There is a fast-growing literature on estimating optimal treatment rules directly by maximizing the expected outcome. In biomedical studies and operations applications, censored survival outcome is frequently observed, in which case the truncated mean survival time and survival probability are of great interest. In this paper, we propose two robust criteria for learning optimal treatment rules with censored survival outcomes; the former one targets an optimal treatment rule maximizing the truncated mean survival time, where the cutoff is specified by a given quantile such as median; the latter one targets an optimal treatment rule maximizing buffered survival probabilities, where the predetermined threshold is adjusted to account for the truncated mean survival time.

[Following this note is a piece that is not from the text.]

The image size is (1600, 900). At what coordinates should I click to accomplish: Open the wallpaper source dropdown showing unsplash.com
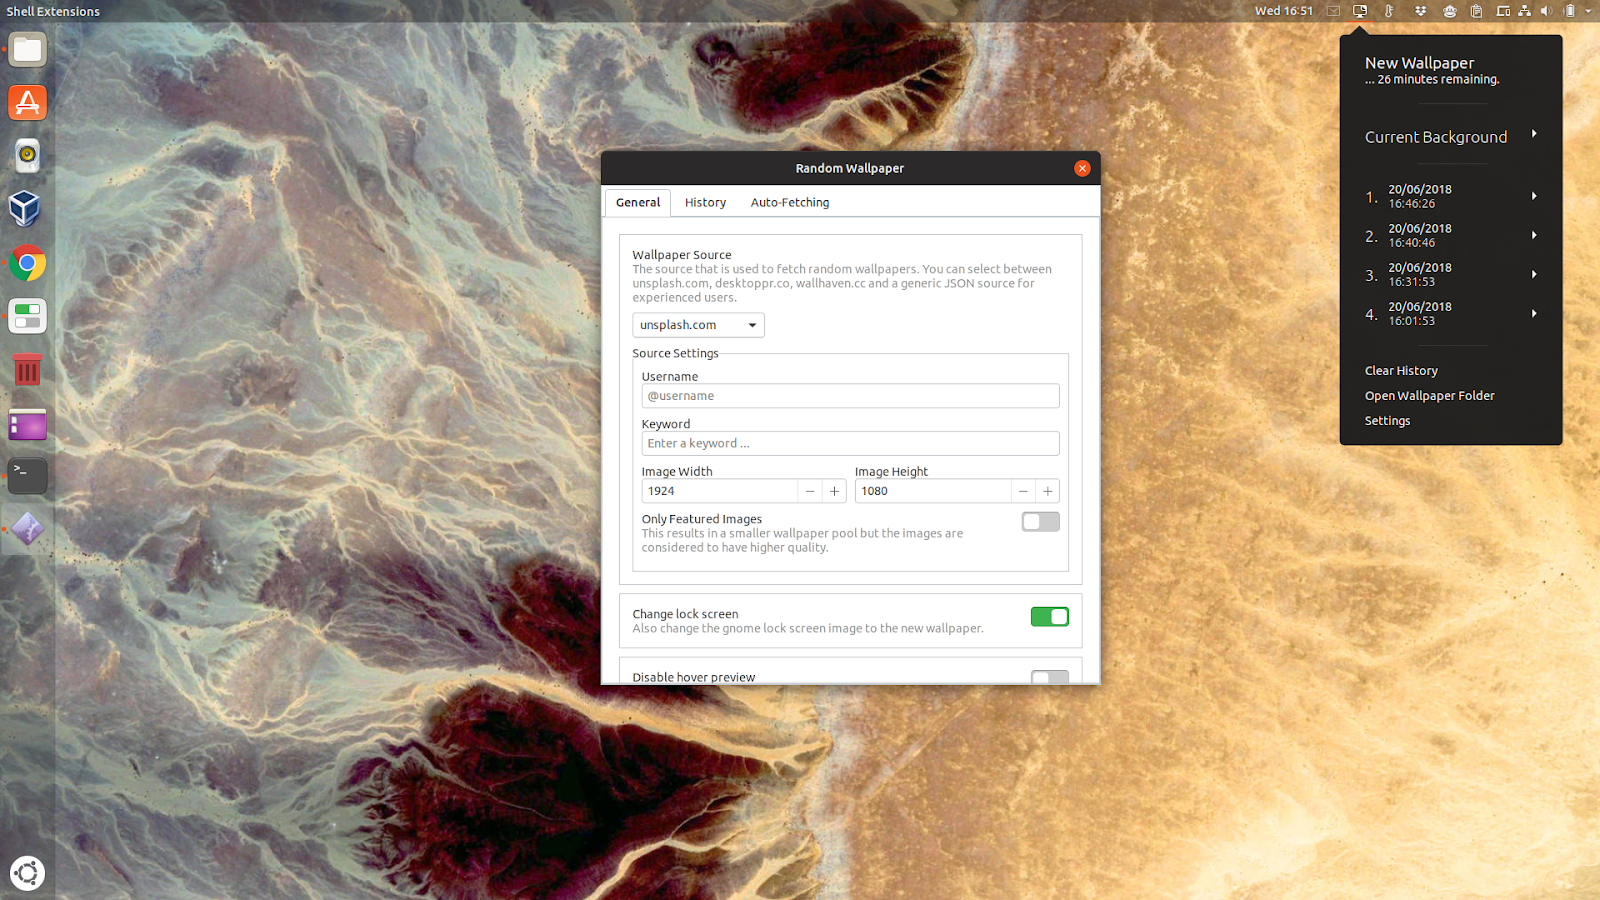[697, 324]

We develop a sampling-based difference-of-convex algorithm for learning the proposed optimal treatment rules, and provide theoretical justifications for them. In simulation studies, our estimators show improved performance compared to existing methods. We also demonstrate the proposed method using AIDS clinical trial data.

翻译：近年来，通过直接最大化期望结果来估计最优治疗规则的研究文献快速增长。在生物医学研究和运营应用中，删失生存结局经常被观测到，此时截尾平均生存时间和生存概率备受关注。本文针对具有删失生存结局的最优治疗规则学习提出了两个稳健准则：前者以最大化截尾平均生存时间为目标，其截断点由给定分位数（如中位数）指定；后者以最大化缓冲生存概率为目标，其中预设阈值经过调整以考虑截尾平均生存时间。我们为学习所提出的最优治疗规则开发了一种基于采样的凸差算法，并提供了相应的理论依据。在模拟研究中，我们的估计器相较于现有方法表现出更优的性能。我们还通过艾滋病临床试验数据展示了所提出方法的应用。